Concerned with issues of installation and temporality, permanence, monumentality and the public realm, ONE DAY SCULPTURE sets out to examine how contemporary artists conceive of sculpture in its broadest sense - as a means to critically navigate and activate the public sphere. Presenting a range of national and international perspectives, the series will be characterised by a diversity of artistic approaches from publicly sited installations of 24-hour duration to nomadic interventions across the city at moments during one day.
The Symposium
A two-day international symposium hosted in partnership with Te Papa will accompany the series in early 2009. As a primary forum for exchange, the symposium will bring together artists, writers, curators and the broader national art community, together with leading international peers, for an in-depth examination of the critical contexts that underpin ONE DAY SCULPTURE. See http://www.onedaysculpture.org.nz/ODS_programme_sym.html for more information.
The Publication
Research and projects presented in the context of the symposium will form the backbone of a retrospective publication, co-edited by Claire Doherty and David Cross, Associate Professor and Litmus Projects Director, School of Fine Arts.
Background
ONE DAY SCULPTURE is the primary outcome of the inaugural Litmus Curatorial Fellowship, which engaged Claire Doherty in a six-week research residency at Massey University School of Fine Arts in November 2006.

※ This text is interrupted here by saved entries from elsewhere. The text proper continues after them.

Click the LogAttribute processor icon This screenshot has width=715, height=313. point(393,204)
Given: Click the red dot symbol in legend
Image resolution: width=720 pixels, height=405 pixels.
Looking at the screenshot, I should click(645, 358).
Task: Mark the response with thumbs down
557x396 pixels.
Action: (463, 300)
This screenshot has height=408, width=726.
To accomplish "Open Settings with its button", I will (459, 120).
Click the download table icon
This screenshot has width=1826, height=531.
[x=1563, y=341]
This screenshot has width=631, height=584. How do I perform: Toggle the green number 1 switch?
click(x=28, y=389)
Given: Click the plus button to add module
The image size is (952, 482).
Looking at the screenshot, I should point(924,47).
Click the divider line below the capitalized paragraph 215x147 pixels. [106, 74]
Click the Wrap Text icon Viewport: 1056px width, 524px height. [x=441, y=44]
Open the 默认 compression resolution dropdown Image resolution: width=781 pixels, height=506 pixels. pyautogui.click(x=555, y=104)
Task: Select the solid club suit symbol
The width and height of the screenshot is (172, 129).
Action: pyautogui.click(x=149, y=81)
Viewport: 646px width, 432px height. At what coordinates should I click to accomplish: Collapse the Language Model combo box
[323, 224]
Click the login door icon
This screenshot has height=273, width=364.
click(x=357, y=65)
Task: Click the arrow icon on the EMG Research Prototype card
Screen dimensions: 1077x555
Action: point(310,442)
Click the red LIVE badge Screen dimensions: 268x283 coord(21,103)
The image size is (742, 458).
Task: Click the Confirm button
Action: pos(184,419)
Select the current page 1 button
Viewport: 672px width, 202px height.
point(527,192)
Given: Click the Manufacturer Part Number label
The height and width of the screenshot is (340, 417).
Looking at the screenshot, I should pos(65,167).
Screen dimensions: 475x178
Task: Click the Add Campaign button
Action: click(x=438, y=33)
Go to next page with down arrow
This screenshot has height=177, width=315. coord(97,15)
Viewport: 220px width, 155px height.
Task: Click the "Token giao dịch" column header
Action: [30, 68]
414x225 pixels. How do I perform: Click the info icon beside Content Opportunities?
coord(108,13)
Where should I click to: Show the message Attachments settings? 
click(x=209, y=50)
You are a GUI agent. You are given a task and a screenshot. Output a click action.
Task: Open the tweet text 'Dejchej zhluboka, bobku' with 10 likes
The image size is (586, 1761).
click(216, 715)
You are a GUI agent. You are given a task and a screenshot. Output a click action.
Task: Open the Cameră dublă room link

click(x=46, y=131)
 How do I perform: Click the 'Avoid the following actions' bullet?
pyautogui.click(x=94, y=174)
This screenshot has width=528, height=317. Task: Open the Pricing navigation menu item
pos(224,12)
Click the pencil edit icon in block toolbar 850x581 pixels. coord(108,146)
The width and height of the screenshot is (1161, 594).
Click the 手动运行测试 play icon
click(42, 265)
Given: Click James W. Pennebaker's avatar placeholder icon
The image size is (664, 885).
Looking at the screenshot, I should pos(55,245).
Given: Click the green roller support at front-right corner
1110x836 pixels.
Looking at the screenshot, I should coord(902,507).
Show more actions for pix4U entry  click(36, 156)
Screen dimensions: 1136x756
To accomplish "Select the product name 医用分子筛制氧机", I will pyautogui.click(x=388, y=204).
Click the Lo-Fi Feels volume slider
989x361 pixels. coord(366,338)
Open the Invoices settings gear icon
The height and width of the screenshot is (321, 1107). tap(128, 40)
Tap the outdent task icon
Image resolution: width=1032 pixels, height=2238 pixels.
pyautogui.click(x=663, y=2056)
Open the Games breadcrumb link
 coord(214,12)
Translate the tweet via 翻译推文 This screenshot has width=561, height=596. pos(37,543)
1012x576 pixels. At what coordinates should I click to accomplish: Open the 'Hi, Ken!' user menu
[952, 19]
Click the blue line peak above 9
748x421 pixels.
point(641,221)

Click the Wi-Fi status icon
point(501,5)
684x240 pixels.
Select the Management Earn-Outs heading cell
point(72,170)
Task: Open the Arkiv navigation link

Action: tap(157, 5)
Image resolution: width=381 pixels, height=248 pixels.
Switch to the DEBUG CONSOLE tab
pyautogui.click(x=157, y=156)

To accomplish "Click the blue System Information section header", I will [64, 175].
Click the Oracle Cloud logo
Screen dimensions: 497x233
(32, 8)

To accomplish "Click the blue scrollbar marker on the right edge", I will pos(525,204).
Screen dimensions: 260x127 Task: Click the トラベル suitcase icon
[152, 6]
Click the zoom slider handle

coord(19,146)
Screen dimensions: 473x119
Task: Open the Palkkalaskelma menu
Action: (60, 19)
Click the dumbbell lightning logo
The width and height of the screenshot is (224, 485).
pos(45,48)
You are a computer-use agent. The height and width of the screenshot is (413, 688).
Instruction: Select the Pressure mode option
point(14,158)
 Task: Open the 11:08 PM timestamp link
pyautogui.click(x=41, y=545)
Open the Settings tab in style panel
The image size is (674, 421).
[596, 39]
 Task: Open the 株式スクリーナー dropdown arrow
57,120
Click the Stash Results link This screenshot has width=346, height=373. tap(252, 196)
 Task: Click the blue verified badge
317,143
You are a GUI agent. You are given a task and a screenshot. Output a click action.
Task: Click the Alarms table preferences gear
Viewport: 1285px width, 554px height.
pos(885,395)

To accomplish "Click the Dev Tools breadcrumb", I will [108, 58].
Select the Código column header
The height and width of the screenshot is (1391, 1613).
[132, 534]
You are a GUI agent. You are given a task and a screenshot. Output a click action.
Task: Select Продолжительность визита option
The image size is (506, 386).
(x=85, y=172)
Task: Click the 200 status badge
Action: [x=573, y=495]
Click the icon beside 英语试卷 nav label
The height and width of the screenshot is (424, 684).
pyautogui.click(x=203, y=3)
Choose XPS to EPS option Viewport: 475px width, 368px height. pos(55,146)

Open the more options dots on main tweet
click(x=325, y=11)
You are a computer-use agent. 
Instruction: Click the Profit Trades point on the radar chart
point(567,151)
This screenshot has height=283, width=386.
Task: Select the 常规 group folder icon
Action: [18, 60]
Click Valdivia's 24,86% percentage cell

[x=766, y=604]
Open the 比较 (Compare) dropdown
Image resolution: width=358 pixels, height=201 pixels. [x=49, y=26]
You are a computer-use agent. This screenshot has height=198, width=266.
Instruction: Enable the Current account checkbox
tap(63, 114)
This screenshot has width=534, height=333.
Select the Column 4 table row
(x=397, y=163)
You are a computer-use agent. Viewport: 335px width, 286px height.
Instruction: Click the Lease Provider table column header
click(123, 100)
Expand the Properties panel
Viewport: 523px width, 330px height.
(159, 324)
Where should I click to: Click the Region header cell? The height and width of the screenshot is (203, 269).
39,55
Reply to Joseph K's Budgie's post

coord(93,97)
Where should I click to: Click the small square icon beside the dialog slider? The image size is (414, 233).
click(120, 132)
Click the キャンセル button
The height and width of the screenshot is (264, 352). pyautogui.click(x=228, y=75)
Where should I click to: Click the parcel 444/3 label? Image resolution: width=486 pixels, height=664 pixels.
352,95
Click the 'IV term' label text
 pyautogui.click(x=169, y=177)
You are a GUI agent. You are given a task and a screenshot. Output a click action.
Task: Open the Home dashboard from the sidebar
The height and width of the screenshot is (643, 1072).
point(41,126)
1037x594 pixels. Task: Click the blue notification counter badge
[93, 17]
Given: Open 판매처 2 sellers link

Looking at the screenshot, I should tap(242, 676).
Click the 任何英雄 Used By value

Identified by Litmus as a leader in her field, Doherty's invitation to Wellington was premised by the calibre and scope of her ongoing critical engagement with temporary, place-based art commissioning and curatorial methodology. Aligned with the Litmus Research Initiative's commitment to expanding opportunities for artistic, curatorial and publishing projects beyond gallery space, Doherty's portfolio - particularly the many exhibition, conference and publication projects she has activated over the past decade articulated a range of models and approaches of relevance and interest within a New Zealand context.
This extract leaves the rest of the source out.